Exercise prompt
Copy exactly, and only, the lines from the line containing "Click the lock icon for Activation" through the last line of the records below, both included.

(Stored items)
------------------------------------------------

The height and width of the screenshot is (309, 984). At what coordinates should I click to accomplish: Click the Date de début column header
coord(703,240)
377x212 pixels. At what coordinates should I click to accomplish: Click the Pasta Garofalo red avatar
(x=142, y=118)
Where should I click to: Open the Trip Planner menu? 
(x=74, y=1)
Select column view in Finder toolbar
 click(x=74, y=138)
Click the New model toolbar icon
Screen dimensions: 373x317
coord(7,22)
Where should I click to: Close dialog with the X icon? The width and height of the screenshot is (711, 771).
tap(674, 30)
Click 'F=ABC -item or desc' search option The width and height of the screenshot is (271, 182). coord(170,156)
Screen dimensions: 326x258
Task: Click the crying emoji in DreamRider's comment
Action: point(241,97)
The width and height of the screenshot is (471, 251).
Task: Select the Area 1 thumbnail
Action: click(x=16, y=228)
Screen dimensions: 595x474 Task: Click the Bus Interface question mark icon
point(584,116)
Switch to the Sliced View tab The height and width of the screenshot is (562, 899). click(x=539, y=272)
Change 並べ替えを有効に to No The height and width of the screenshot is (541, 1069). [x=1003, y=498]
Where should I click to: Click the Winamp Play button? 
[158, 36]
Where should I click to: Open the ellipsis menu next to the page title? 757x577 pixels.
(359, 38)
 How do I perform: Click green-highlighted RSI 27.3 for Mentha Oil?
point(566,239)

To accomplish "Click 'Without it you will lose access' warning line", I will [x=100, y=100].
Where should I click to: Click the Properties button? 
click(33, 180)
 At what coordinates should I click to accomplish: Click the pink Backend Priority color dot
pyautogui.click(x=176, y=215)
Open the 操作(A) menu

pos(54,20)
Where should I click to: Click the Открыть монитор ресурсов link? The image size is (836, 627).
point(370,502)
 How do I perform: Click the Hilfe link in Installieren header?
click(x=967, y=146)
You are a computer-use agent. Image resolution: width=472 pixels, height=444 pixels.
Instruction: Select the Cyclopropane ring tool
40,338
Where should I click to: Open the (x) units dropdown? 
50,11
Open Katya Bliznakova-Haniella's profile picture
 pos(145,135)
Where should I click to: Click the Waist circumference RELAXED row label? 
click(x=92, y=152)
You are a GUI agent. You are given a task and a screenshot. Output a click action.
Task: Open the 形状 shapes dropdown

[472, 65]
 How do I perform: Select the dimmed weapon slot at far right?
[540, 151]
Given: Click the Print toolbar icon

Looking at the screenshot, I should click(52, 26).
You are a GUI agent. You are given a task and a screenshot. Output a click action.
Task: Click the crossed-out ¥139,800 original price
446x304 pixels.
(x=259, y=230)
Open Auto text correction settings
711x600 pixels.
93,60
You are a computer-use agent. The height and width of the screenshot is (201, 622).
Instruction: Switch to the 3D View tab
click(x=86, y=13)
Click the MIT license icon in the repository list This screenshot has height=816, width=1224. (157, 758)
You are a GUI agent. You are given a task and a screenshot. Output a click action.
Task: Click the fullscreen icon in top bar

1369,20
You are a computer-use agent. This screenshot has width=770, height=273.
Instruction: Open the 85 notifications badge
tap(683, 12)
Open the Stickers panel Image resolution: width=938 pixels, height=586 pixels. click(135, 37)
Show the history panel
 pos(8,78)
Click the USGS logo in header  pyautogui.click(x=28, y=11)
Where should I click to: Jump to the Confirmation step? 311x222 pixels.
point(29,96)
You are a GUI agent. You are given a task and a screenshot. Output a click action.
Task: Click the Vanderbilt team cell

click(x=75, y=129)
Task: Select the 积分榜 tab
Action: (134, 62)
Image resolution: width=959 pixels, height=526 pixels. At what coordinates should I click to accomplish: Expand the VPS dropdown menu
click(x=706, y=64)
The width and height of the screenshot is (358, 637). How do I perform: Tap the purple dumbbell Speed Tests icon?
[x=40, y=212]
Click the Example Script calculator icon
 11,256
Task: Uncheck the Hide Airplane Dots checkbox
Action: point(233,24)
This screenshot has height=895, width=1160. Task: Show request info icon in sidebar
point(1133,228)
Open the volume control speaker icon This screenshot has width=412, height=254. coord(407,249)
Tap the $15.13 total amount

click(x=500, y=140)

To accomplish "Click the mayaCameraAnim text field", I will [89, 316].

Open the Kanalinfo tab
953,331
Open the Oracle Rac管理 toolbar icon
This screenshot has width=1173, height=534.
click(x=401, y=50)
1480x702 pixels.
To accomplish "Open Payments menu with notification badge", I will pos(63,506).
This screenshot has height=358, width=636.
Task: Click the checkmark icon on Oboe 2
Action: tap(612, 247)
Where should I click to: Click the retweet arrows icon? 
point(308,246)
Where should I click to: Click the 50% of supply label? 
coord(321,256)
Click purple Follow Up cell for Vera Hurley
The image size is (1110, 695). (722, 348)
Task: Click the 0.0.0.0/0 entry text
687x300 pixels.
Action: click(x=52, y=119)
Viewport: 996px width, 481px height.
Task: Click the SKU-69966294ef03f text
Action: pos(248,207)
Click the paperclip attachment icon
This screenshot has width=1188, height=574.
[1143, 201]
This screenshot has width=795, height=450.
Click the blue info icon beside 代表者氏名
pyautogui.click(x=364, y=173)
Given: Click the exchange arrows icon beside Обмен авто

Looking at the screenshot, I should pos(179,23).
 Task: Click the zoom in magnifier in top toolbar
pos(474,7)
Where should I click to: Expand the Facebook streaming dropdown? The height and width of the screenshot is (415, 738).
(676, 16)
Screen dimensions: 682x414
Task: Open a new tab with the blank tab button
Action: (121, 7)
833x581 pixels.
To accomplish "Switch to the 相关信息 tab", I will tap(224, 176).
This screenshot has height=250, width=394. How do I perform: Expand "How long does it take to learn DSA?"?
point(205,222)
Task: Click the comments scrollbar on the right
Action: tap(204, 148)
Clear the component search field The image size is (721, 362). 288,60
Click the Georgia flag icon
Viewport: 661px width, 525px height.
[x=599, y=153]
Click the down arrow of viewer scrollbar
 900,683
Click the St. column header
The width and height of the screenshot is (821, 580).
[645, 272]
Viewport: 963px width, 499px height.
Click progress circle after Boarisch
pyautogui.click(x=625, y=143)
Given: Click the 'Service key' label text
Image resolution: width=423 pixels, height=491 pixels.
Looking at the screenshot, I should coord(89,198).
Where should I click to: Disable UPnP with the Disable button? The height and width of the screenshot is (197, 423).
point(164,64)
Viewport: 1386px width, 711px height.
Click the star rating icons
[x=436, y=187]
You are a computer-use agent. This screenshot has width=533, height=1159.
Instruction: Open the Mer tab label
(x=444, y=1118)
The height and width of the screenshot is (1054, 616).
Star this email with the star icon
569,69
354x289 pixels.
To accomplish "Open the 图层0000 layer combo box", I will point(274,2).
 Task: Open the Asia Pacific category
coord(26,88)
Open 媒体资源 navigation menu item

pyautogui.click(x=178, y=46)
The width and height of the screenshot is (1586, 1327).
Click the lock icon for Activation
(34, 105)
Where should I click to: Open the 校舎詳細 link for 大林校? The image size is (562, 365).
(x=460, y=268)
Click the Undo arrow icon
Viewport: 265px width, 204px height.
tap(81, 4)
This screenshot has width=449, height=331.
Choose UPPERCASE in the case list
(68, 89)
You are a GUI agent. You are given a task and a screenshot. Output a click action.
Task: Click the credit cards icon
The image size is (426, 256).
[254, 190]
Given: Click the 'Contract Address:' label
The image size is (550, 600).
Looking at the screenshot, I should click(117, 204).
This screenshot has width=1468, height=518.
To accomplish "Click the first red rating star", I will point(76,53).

------------------------------------------------

Exercise output
Click the lock icon for Activation
(34, 105)
Where should I click to: Open the 校舎詳細 link for 大林校? The image size is (562, 365).
(x=460, y=268)
Click the Undo arrow icon
Viewport: 265px width, 204px height.
tap(81, 4)
This screenshot has width=449, height=331.
Choose UPPERCASE in the case list
(68, 89)
You are a GUI agent. You are given a task and a screenshot. Output a click action.
Task: Click the credit cards icon
The image size is (426, 256).
[254, 190]
Given: Click the 'Contract Address:' label
The image size is (550, 600).
Looking at the screenshot, I should click(117, 204).
This screenshot has width=1468, height=518.
To accomplish "Click the first red rating star", I will point(76,53).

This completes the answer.